サンドウィッチマンさんのコントに出てくる架空のラジオ番組名『真夜中のミッドナイト』を始めて聞いた時には、脳ミソが痺れました。有りそうで、絶対に無い”それらしい番組名”が絶妙です。

実はこのような意味が重なる表現は昔からあって、重言じゅうげんと呼ばれています。重言のわかりやすい例は、「馬から落馬する」や「頭痛が痛い」などです。多くの場合は誤用と見なされますが、意味を強調したり語調を整えるための修辞技法として”あえて”用いられる場合もあります。先程の例の正しい表現は以下の通りです。

 △馬から落馬する ⇒ 〇落馬する/馬から落ちる
 △頭痛が痛い   ⇒ 〇頭痛がする/頭が痛い

先程の2つの例は、よく考えれば”おかしい表現”だと気付きますが、以下のように”おかしいとは思わずに”使っている例も結構あります。

 △過半数を超える   ⇒ 〇過半数に達する/半数を超える
 △はっきりと明言する ⇒ 〇明言する/はっきりと言う
 △あらかじめ予約する ⇒ 〇予約する/予め約束しておく
 △後で後悔する    ⇒ 〇後悔する/後で悔いる
 △車に乗車する    ⇒ 〇乗車する/車に乗る

最初の例の”過半数を超える”は、選挙報道などで普通に使われている気がします。また「後で後悔することになるよ」なども普通に使っていそうです。

重言には3つのパターンがあるみたいです。1つ目は『馬から落馬』型で、”日本へ来日”、”挙式を挙げる”、”船に乗船”などの例が挙げられます。2つ目は『プロテスタントの牧師』型で、一見すると違和感がありませんが意味がダブっている場合です。この例では、”若くして夭折”や”壮観な眺め”が挙げられ、”過半数を超える”もこのパターンです。

さて、『最後のラストスパート』です。

3つ目は、厳密に言えば問題がないけど、意味が重なっている『違和感を感じる』型です。
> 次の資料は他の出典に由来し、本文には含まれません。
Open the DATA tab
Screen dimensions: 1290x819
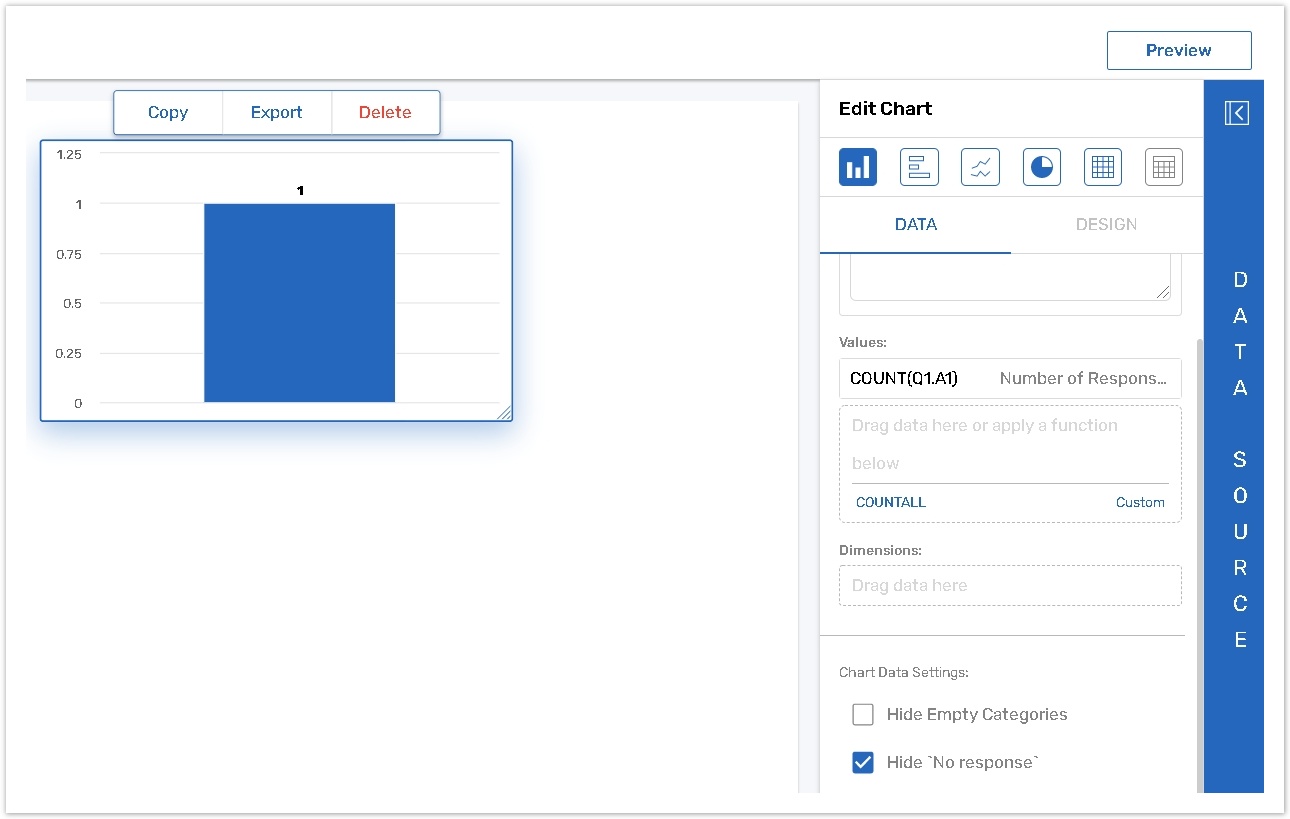click(915, 225)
このタイプには、”犯罪を犯す”や”被害を被る”などがあります。これらの表現は、ふだん”違和感なく”使っていますが、実は「感じなければ違和感はなく、犯さなければ犯罪は生じえない」ので意味が重なっています。

日本語は柔軟性が高いので、それだけに多様な表現が可能です。これからは、”違和感を感じない”表現を心掛けたいと思います。